Extensions
- kham_pg 0.6.0
- Thai word-segmentation FTS parser — tsvector, soundex, RTGS romanization, NER
README
Contents
kham_pg
PostgreSQL text-search extension for the Thai language. Provides a custom
parser, phonetic dictionary, and ready-to-use FTS configuration so Thai
documents can be indexed and queried with tsvector / tsquery.
Thai has no spaces between words.
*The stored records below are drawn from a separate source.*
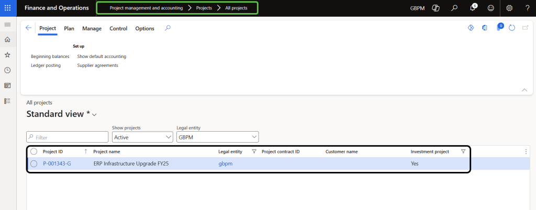Expand the Standard view selector chevron
The height and width of the screenshot is (210, 536).
(95, 115)
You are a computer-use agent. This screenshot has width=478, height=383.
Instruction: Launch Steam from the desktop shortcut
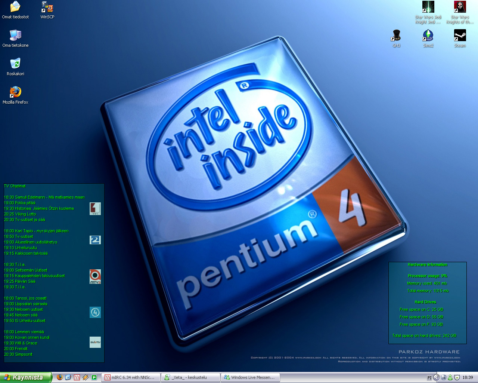click(460, 36)
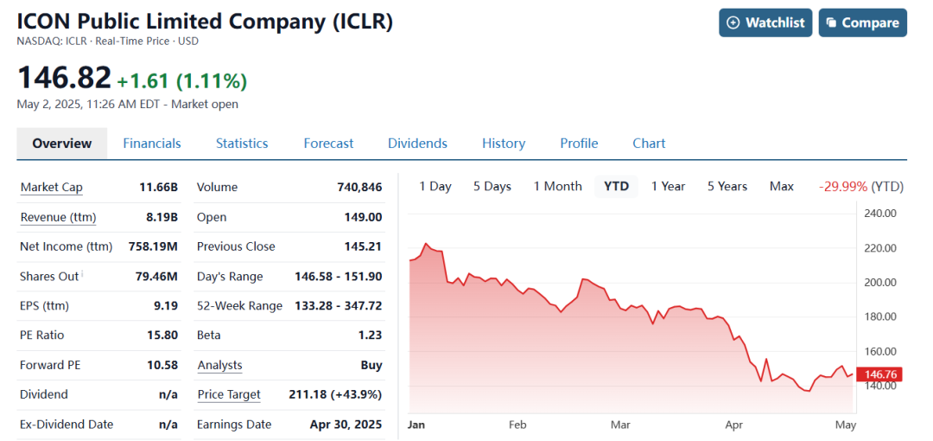Click the Watchlist plus icon
The image size is (933, 441).
pyautogui.click(x=733, y=23)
Standard PostgreSQL parsers treat an entire
Thai sentence as one token. kham_pg uses the kham newmm segmentation engine to
split Thai text into correct word boundaries, then expands each token into up
to three lexemes at the same tsvector position:
- The normalised word itself
- Its lk82 Thai Soundex code — enables phonetic-fuzzy search
- Its RTGS romanization — enables Latin-script search
Named entities (persons, places, organisations) are tagged automatically.
Install
Try Option 1 first. Pre-built binaries require no compiler or Rust toolchain. Fall back to Option 2 only if a pre-built binary is not available for your platform or PostgreSQL version.
Option 1 — Pre-built binary (recommended, no Rust required)
Pre-compiled .so files are available for Linux x86_64 and Linux aarch64
(AWS Graviton, Ampere) for PostgreSQL 14–18 on the
GitHub Releases page.
Prerequisites
| Requirement | Notes |
|---|---|
| PostgreSQL 14–18 | Server must be installed; pg_config must be in PATH |
| Linux x86_64 or aarch64 | Pre-built binaries are Linux-only |
Steps
# 1. Unzip the PGXN distribution (provides control + SQL files)
unzip kham_pg-0.6.0.zip
cd kham_pg-0.6.0
# 2. Download the pre-built .so for your PG version and architecture
# Replace PG=17 and ARCH=x86_64 as needed (14–18, x86_64 or aarch64)
PG=17
ARCH=x86_64
VERSION=0.6.0
curl -fsSL \
"https://github.com/preedep/kham/releases/download/v${VERSION}/kham-pg-v${VERSION}-pg${PG}-${ARCH}-unknown-linux-gnu.tar.gz" \
| tar xz # extracts libkham_pg.so
# 3. Install the .so and extension files (sudo required for system PG)
PG_CONFIG=/usr/lib/postgresql/${PG}/bin/pg_config
sudo install -m 755 libkham_pg.so "$($PG_CONFIG --pkglibdir)/kham_pg.so"
sudo install -m 644 kham_pg.control "$($PG_CONFIG --sharedir)/extension/"
sudo install -m 644 sql/kham_pg--${VERSION}.sql "$($PG_CONFIG --sharedir)/extension/"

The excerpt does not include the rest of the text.